On the team’s reputation for being dirty:
“I heard it a lot more the last couple years. This year I haven’t heard it as much, maybe because we didn’t start off hot like we did last year. The microscope is a lot bigger at 5-0 than it is when you’re 1-3. But that’s kind of what comes with, not only the Lions, but I just think the misconception of Detroit, Mich. Before I signed here, people told me horror stories. It was almost like the storyline from the First 48 TV show, and they were just trying to scare me and telling me that the people were terrible, and they didn’t know how to act, and it’s a roughneck team, all these things. And they were just that, misconceptions. I got here and I fell in love with this city, and they adopted me as one of their own. So we embrace the hustle mentality of Michigan. We embrace the fact that there’s a lot of people here that wake up every morning to do exactly what they gotta do to put food on the table for themselves and their families. And we go out there with that type of attitude each day, and we play football. We don’t take it for granted. You don’t have guys coming into the locker room, closing their eyes and tentatively picking up their checks every week. We’ve got guys proud, and knowing that we’re going out every week, even on game days, earning every single cent that we’re given by the NFL.”

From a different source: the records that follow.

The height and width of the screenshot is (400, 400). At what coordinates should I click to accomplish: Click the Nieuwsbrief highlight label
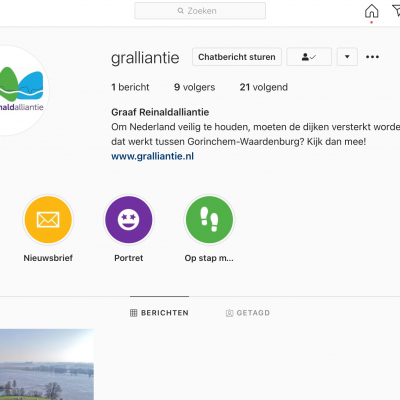pyautogui.click(x=48, y=258)
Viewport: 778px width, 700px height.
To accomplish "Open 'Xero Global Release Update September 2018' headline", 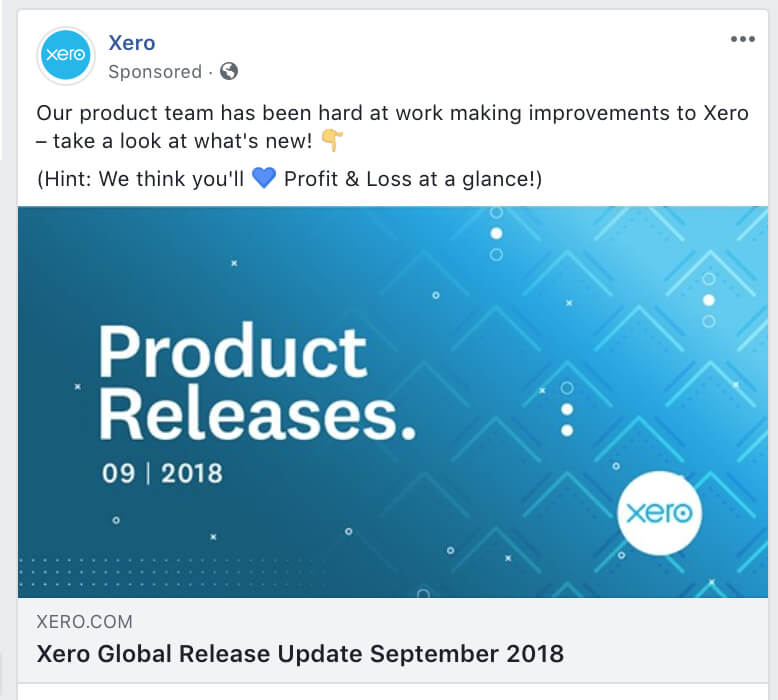I will pos(300,653).
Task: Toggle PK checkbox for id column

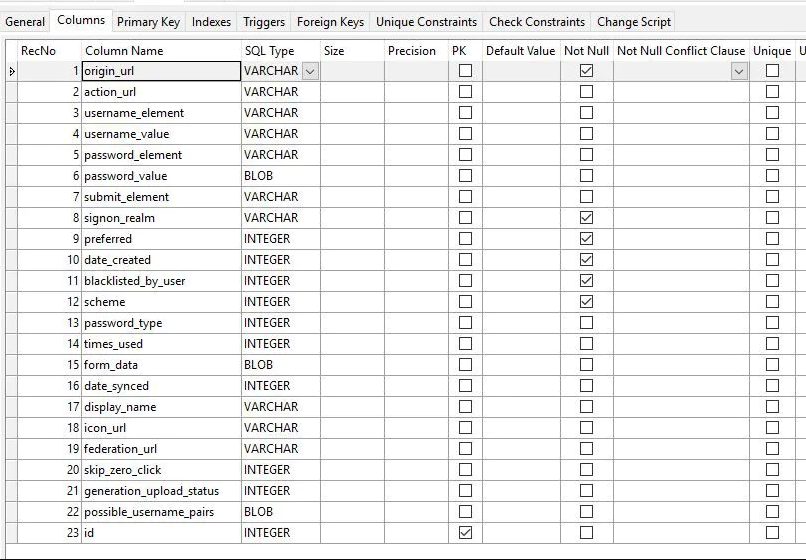Action: point(465,533)
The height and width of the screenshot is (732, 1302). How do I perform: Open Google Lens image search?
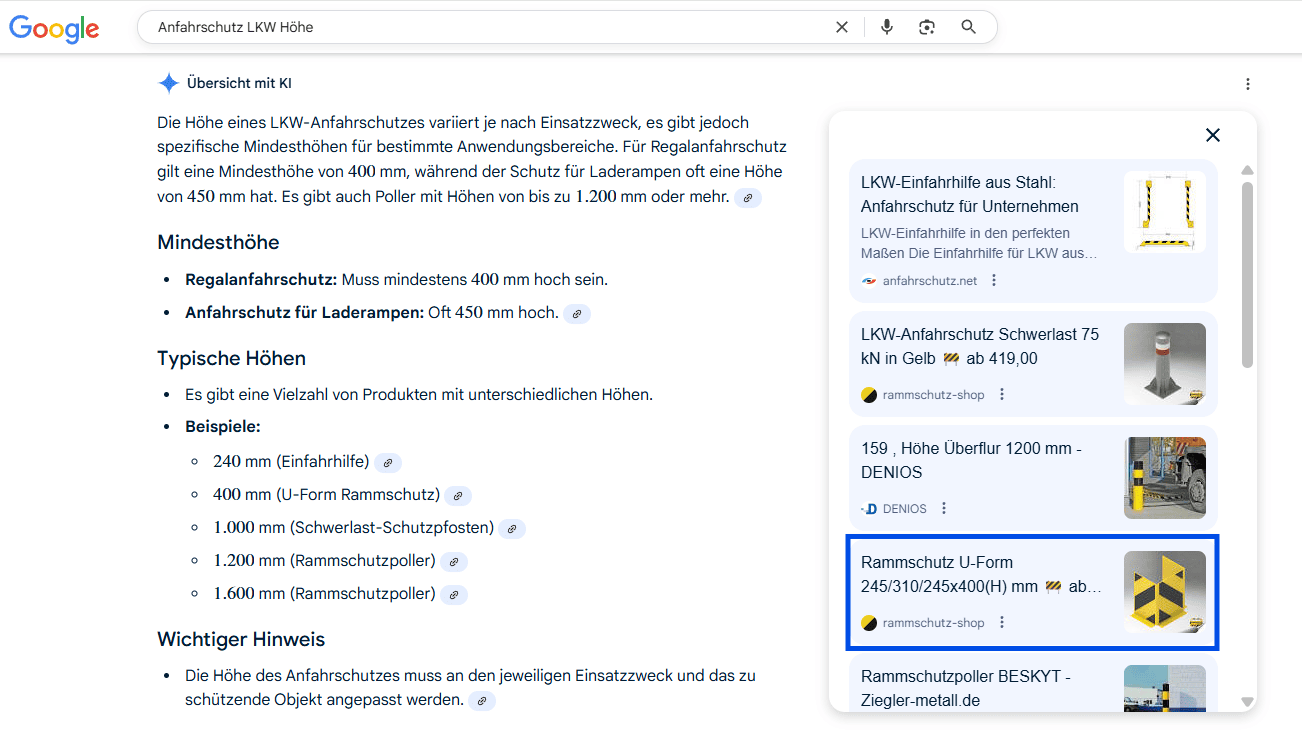[x=927, y=27]
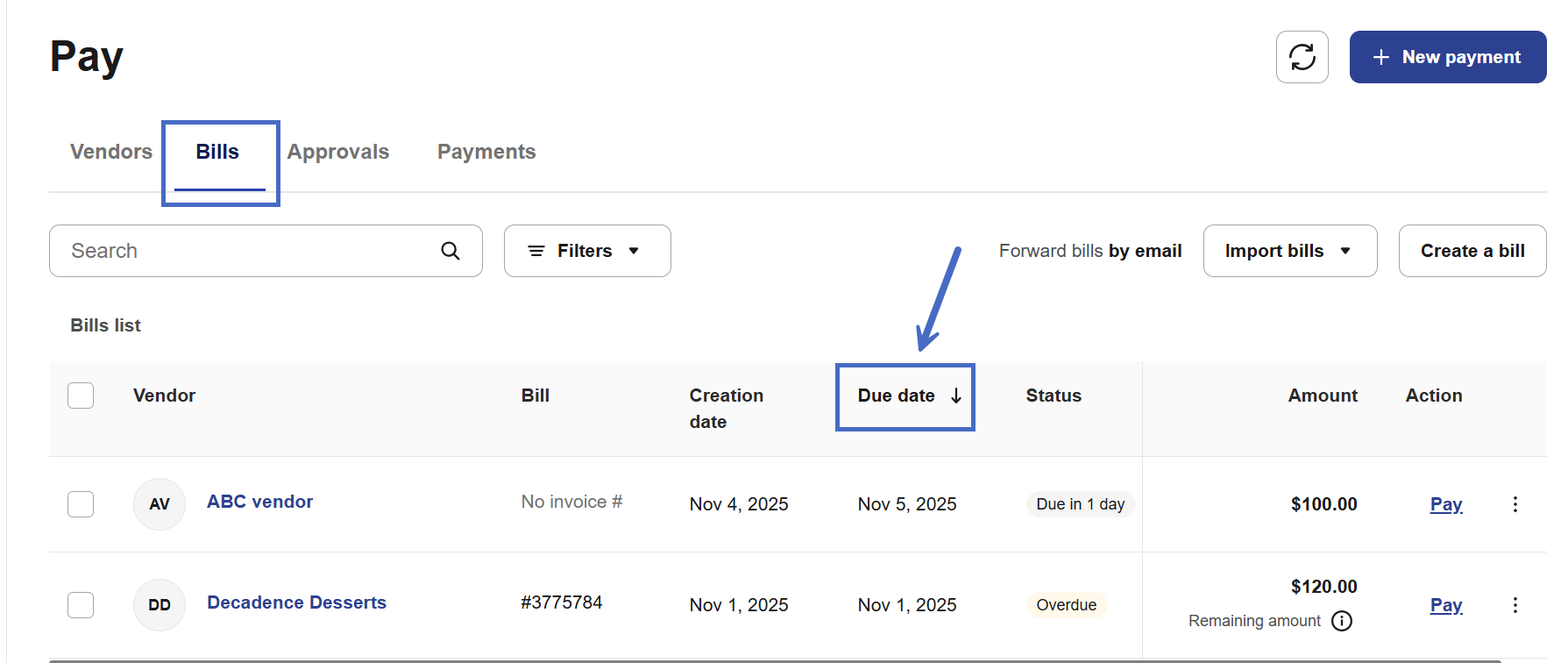Click the search magnifier icon
This screenshot has height=663, width=1568.
[x=451, y=251]
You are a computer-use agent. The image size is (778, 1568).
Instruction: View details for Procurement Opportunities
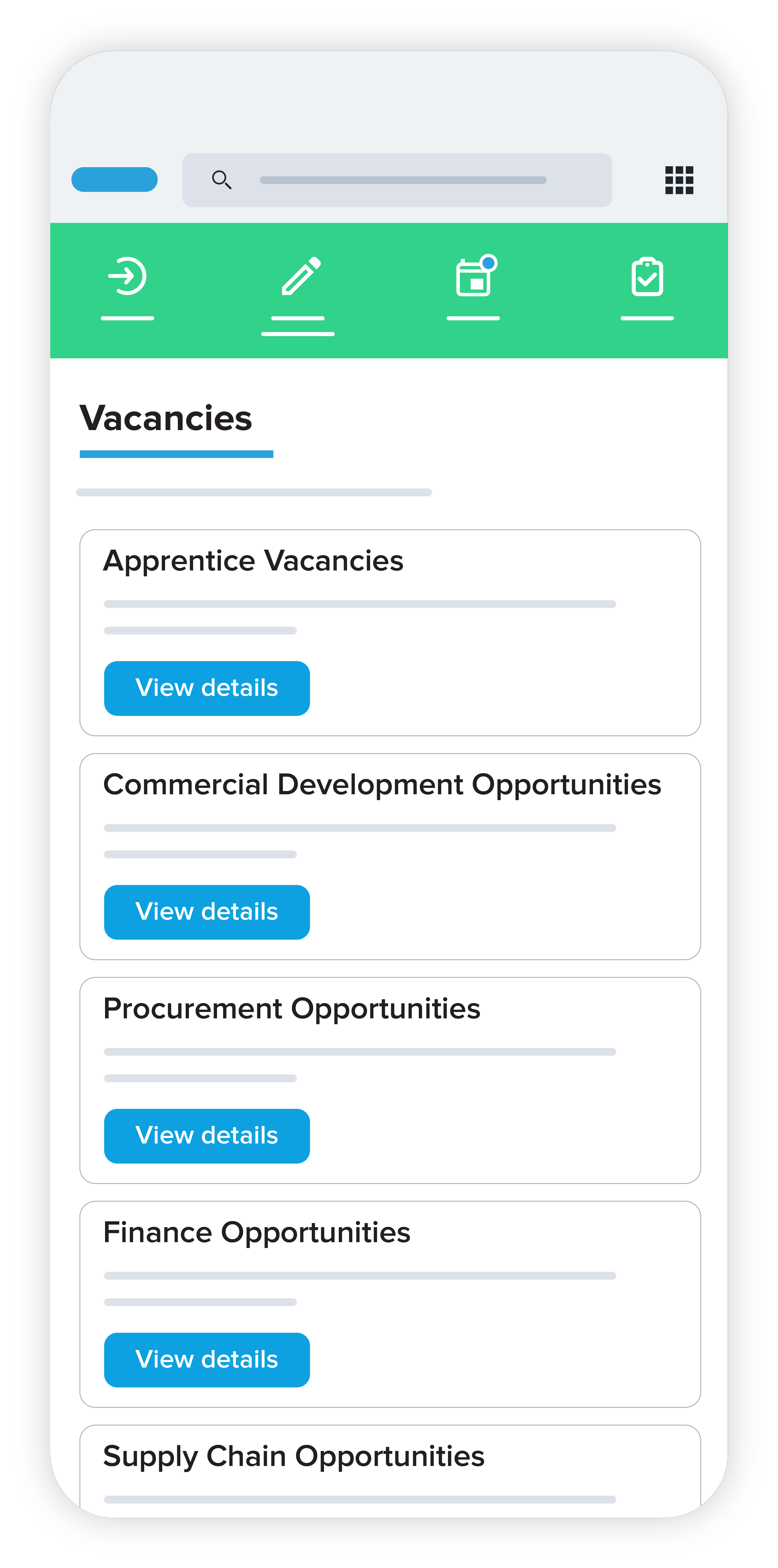point(207,1136)
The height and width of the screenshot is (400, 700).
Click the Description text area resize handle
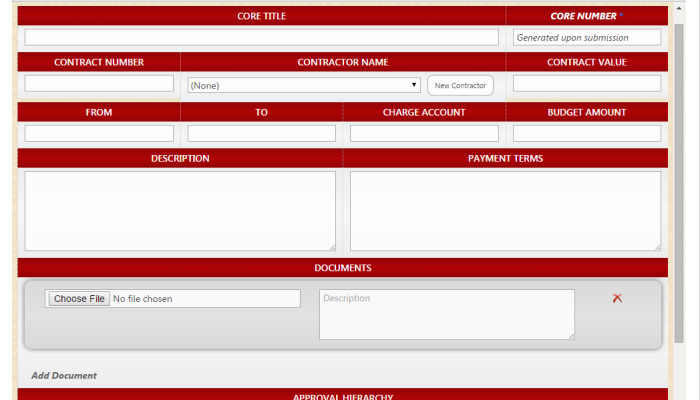point(332,247)
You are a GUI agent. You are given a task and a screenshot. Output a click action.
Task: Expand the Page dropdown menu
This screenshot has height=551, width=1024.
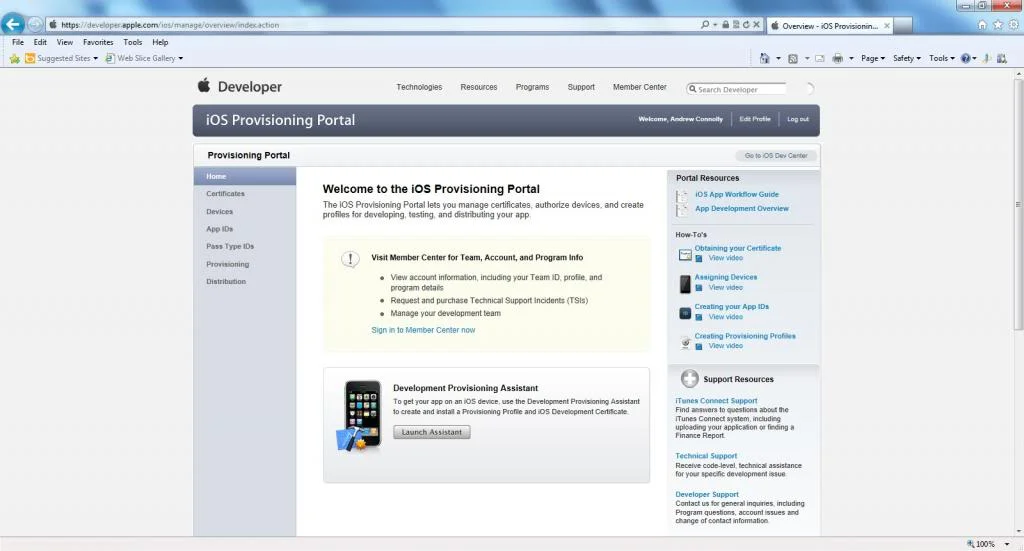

On the difficulty that comes with facing the Bears’ defense:
“They have a traditional defense and they run that. But the one thing people might comment about the Bears is, ‘They run the same defense. So we know them. It’s OK, you don’t have to watch much film because they’re running the same defense for quite some time.’ That’s false. The reason they’re so good at what they’re doing is because they have to run the same defense. They have that chemistry with the unit of guys that are together. The coaching staff knows their players and puts them in the right positions to be successful. So that’s what makes it difficult, is that they are very disciplined, and they’re good. And on top of that, the DBs play the ball like receivers when it’s in the air, which means we have to be that much more aggressive when the ball’s thrown to us.”
On Calvin Johnson:
“In my opinion he’s the best in the game, and I’m not just saying it because I play with him. He works as if he’s trying to make the team, as if he’s a free agent trying to earn a contract. He shows up every day and takes coaching like no other. With his ability, his stature, just his presence on the field, he could easily be a diva and nobody would be mad. Absolutely nobody. But he comes to work humbled by the fact that he needs to improve, which is crazy. Calvin could play a perfect game in everybody else’s eyes, but you’ll see him staring at that film as if he needs to work on so many more things. And that’s what makes him great, in my opinion.”